Por qualquer ângulo que se olhe, o respeito à norma constitucional é uma avis rara que mereceria ser integrada à lista das espécies em extinção. O que se pode perceber é que, mais uma vez, o governo federal busca fazer caixa para o IBAMA – Instituto Brasileiro do Meio Ambiente e dos Recursos Naturais Renováveis por meios pouco ortodoxos. É importante consignar que, no ano de 2003, foram autorizados R$ 43.477.711,00 para o setor de qualidade ambiental do Ministério do Meio Ambiente e liquidados R$ 11.188.319,00 ou seja, 25,73%, segundo dados do INESC, configurando-se um desempenho medíocre. Os dados do Ministério do Meio Ambiente, como um todo, são ainda mais deploráveis.
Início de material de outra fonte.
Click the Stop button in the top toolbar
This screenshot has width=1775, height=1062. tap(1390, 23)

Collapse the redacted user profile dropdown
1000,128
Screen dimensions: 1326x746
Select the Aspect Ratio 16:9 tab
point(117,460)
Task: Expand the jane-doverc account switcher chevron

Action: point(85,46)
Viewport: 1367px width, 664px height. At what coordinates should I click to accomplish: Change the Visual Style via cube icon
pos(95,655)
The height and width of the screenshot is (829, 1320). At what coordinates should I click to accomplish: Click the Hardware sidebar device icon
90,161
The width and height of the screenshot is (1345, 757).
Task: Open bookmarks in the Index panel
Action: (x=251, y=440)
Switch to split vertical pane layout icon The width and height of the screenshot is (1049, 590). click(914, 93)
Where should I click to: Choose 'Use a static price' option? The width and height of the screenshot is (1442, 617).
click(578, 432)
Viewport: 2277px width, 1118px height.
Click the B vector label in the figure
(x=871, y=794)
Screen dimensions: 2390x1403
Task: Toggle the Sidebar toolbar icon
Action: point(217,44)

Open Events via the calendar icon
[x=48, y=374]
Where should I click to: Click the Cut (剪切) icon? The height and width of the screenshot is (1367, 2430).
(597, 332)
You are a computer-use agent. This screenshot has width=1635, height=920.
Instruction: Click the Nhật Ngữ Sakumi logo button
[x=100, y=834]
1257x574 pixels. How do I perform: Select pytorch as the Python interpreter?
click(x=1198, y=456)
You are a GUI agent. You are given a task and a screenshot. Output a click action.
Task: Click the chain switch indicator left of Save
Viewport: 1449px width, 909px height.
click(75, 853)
Foram autorizados R$ 745.779.997,00 e liquidados R$ 123.089.571,00 isto é 16,50%. Se formos examinar o orçamento do Programa Parques do Brasil que, em tese, seria o grande beneficiário da compensação, pois ela se destina a unidades de conservação do grupo proteção integral, verificaremos que a execução orçamentária não ultrapassou os 20,94%, pois de R$ 70.021.344,00 autorizados somente foram liquidados R$ 14.665.031,00. O que se constata é uma compulsão para arrecadar e uma total incapacidade de executar o orçamento autorizado.

É possível se afirmar que, nos termos em que as coisas estão colocadas, há um total desvirtuamento do instituto da compensação ambiental que está se transformando em uma fonte de arrecadação e de políticas estranhas às questões ambientais, pois não é raro que se veja a determinação de medidas compensatórias tais como a construção de escolas, pontes, hospitais e coisas semelhantes. Todas, por sinal, necessárias mas totalmente estranhas ao contexto do licenciamento ambiental.

Paulo Bessa é advogado (Dannemann Siemsen Meio Ambiente Consultores), Mestre e Doutor em Direito.